-- BEGIN EXCERPTED DATA --

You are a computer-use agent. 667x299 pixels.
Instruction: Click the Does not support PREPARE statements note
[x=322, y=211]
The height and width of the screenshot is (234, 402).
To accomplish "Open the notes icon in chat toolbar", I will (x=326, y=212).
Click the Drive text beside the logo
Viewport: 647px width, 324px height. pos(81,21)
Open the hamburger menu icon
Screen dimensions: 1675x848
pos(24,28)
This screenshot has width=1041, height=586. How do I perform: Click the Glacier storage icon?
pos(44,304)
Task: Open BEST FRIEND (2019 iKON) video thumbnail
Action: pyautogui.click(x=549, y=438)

-- END EXCERPTED DATA --

* [SET EXERCISE] Can you repeat every line of this listing exactly as it appears, from the first line to the last?

* [SOLUTION BELOW]
You are a computer-use agent. 667x299 pixels.
Instruction: Click the Does not support PREPARE statements note
[x=322, y=211]
The height and width of the screenshot is (234, 402).
To accomplish "Open the notes icon in chat toolbar", I will (x=326, y=212).
Click the Drive text beside the logo
Viewport: 647px width, 324px height. pos(81,21)
Open the hamburger menu icon
Screen dimensions: 1675x848
pos(24,28)
This screenshot has width=1041, height=586. How do I perform: Click the Glacier storage icon?
pos(44,304)
Task: Open BEST FRIEND (2019 iKON) video thumbnail
Action: pyautogui.click(x=549, y=438)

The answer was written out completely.